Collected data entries
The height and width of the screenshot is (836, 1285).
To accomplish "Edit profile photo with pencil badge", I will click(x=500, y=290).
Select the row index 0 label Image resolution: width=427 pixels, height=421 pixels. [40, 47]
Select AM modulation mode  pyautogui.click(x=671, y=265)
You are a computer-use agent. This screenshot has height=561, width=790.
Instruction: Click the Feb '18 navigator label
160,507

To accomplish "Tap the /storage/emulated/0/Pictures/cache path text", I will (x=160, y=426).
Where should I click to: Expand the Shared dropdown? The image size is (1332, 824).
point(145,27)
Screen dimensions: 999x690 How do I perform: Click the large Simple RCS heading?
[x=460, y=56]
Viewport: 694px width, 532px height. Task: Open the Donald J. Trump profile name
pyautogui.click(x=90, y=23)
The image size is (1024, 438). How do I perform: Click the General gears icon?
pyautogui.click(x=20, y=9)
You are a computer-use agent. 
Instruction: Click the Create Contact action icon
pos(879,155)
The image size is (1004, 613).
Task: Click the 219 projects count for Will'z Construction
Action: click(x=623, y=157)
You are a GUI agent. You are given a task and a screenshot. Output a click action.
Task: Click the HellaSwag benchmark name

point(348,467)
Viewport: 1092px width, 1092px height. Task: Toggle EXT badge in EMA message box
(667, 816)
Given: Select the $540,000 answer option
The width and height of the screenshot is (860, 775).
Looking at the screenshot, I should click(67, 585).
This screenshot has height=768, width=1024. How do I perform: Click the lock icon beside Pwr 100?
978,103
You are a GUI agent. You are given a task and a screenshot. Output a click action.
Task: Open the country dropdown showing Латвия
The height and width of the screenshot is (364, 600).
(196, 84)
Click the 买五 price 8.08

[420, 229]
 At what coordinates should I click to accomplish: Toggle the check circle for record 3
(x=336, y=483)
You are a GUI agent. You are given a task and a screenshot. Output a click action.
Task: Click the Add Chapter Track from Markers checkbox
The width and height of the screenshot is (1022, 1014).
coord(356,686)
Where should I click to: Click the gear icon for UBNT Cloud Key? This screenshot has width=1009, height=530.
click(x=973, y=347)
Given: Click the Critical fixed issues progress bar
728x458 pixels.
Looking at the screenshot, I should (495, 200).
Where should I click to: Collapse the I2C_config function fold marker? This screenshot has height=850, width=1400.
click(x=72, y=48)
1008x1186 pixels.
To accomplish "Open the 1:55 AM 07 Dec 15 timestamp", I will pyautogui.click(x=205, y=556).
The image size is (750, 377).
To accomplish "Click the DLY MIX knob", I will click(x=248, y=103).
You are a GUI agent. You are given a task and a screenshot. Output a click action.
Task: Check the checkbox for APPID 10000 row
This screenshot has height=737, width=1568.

** What you will do **
Every piece of the data is to be set down again exactly.

** Task solution **
The height and width of the screenshot is (836, 1285).
To accomplish "Edit profile photo with pencil badge", I will click(x=500, y=290).
Select the row index 0 label Image resolution: width=427 pixels, height=421 pixels. [40, 47]
Select AM modulation mode  pyautogui.click(x=671, y=265)
You are a computer-use agent. This screenshot has height=561, width=790.
Instruction: Click the Feb '18 navigator label
160,507

To accomplish "Tap the /storage/emulated/0/Pictures/cache path text", I will (x=160, y=426).
Where should I click to: Expand the Shared dropdown? The image size is (1332, 824).
point(145,27)
Screen dimensions: 999x690 How do I perform: Click the large Simple RCS heading?
[x=460, y=56]
Viewport: 694px width, 532px height. Task: Open the Donald J. Trump profile name
pyautogui.click(x=90, y=23)
The image size is (1024, 438). How do I perform: Click the General gears icon?
pyautogui.click(x=20, y=9)
You are a computer-use agent. 
Instruction: Click the Create Contact action icon
pos(879,155)
The image size is (1004, 613).
Task: Click the 219 projects count for Will'z Construction
Action: click(x=623, y=157)
You are a GUI agent. You are given a task and a screenshot. Output a click action.
Task: Click the HellaSwag benchmark name

point(348,467)
Viewport: 1092px width, 1092px height. Task: Toggle EXT badge in EMA message box
(667, 816)
Given: Select the $540,000 answer option
The width and height of the screenshot is (860, 775).
Looking at the screenshot, I should click(67, 585).
This screenshot has height=768, width=1024. How do I perform: Click the lock icon beside Pwr 100?
978,103
You are a GUI agent. You are given a task and a screenshot. Output a click action.
Task: Open the country dropdown showing Латвия
The height and width of the screenshot is (364, 600).
(196, 84)
Click the 买五 price 8.08

[420, 229]
 At what coordinates should I click to accomplish: Toggle the check circle for record 3
(x=336, y=483)
You are a GUI agent. You are given a task and a screenshot. Output a click action.
Task: Click the Add Chapter Track from Markers checkbox
The width and height of the screenshot is (1022, 1014).
coord(356,686)
Where should I click to: Click the gear icon for UBNT Cloud Key? This screenshot has width=1009, height=530.
click(x=973, y=347)
Given: Click the Critical fixed issues progress bar
728x458 pixels.
Looking at the screenshot, I should (495, 200).
Where should I click to: Collapse the I2C_config function fold marker? This screenshot has height=850, width=1400.
click(x=72, y=48)
1008x1186 pixels.
To accomplish "Open the 1:55 AM 07 Dec 15 timestamp", I will pyautogui.click(x=205, y=556).
The image size is (750, 377).
To accomplish "Click the DLY MIX knob", I will click(x=248, y=103).
You are a GUI agent. You are given a task and a screenshot. Output a click action.
Task: Check the checkbox for APPID 10000 row
This screenshot has height=737, width=1568.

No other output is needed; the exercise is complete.